Then the general form is a(x⁴ – 7x³ + 9x² + 13x – 4). To solve for that constant, I'll plug in the point they gave me:

a(x⁴ – 7x³ + 9x² + 13x – 4) = y
a((3)⁴ – 7(3)³ + 9(3)² + 13(3) – 4) = –4
a(81 – 189 + 81 + 39 – 4) = –4
a(8) = –4
a = –0.5   Copyright © Elizabeth Stapel 2004-2011 All Rights Reserved

Then the polynomial they started with was:

–0.5(x⁴ – 7x³ + 9x² + 13x – 4)

You can check your work by doing a quick graph. If the x-intercepts of your polynomial match the (real) zeroes they gave you and the given point is on the graph (or displayed in the TABLE of values), then you know your answer is correct.

If they give you a complex root, the pairing process for finding the remaining roots works the same way, because you know that complexes are generated by negatives inside the square root in the Quadratic Formula. (You can't check the complex roots on a graph, of course, since complex roots don't graph as x-intercepts. But you can still confirm the real roots.)

• Find the polynomial having roots at –2i and 3 + i, and passing through (3, –13).

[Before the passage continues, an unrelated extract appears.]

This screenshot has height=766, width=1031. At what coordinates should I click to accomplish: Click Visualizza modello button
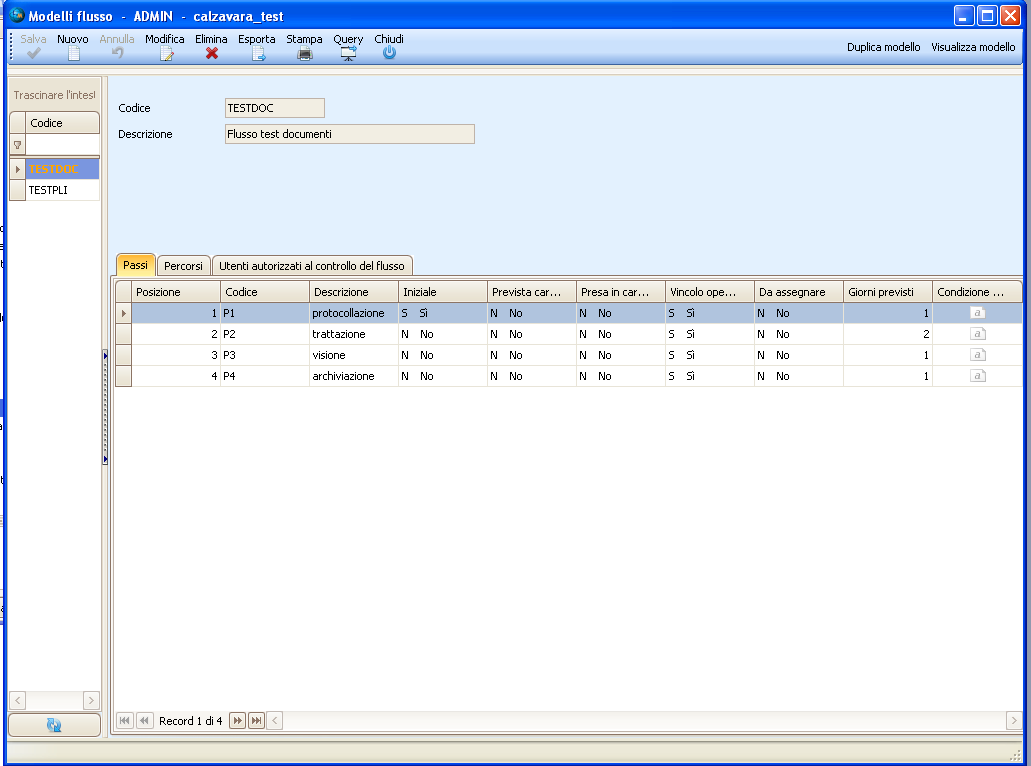973,47
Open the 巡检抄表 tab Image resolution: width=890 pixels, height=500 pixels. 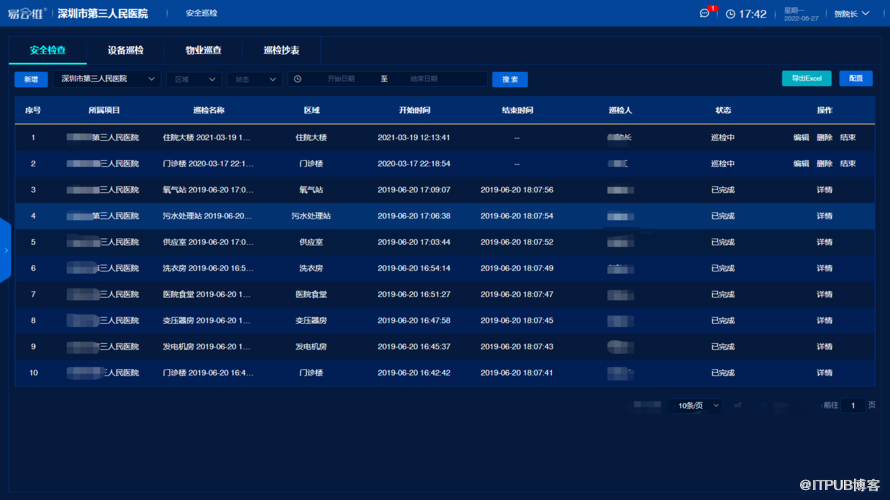281,50
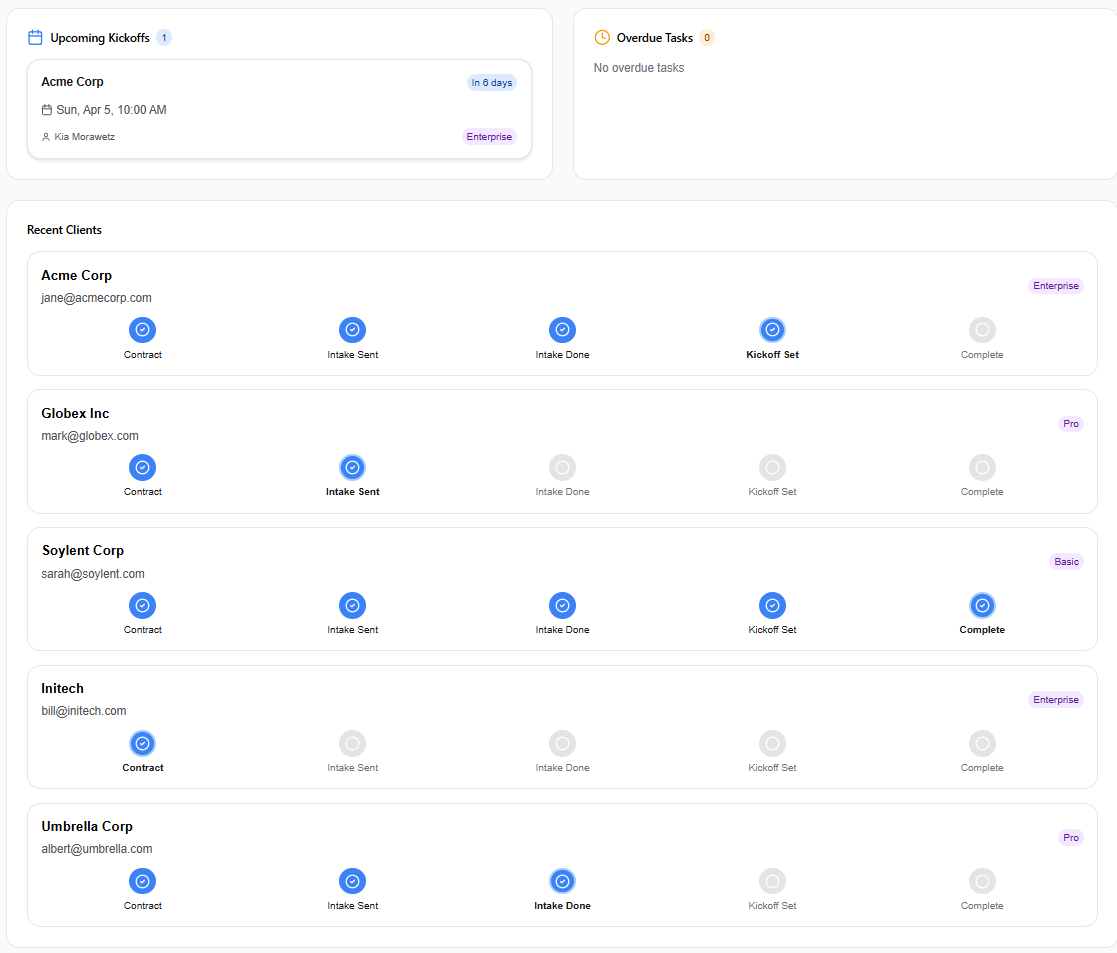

The complex roots are generated in pairs, so the full listing of the roots will be –2i, 2i, 3 + i, and 3 – i. (Note how I only changed the sign on the part of the root that came from the square root in the Quadratic Formula.) Then the factors were x – (–2i) = x + 2i, x – 2i, x – (3 + i) = x – 3 – i, and x – (3 – i) = x – 3 + i. Since the Quadratic Formula spits the roots out in pairs, it's generally easiest to multiply them back together in pairs:

Multiplying, I get:

(x² – 6x + 10)(x² + 4) = x⁴ – 6x³ + 14x² – 24x + 40

The given point then gives me:

a(x⁴ – 6x³ + 14x² – 24x + 40) = –13
a((3)⁴ – 6(3)³ + 14(3)² – 24(3) + 40) = –13
a(81 – 162 + 126 – 72 + 40) = – 13
a(13) = –13
a = –1

Then the desired polynomial is:

–x⁴ + 6x³ – 14x² + 24x – 40

That's all there is to this topic. You take the roots they give you, and subtract each of them from x; this gives you your factors. If you have a messy root (with a square root or a complex number), you create the paired root, and subtract it from x too. Multiply all your factors together, starting with any messy pairs first. Then you either multiply the whole thing by some generic "I don't know if you divided something off" constant a, or, if they give you a point on the curve, you solve for a. About the only mistake students make in this process is in forming the factors: always remember to subtract the zeroes from x; don't add them. And remember that you can always check your work by setting your polynomial answer equal to zero and finding the roots. As long as your solutions match the ones you were given in the first place, you must be at least close to the right answer.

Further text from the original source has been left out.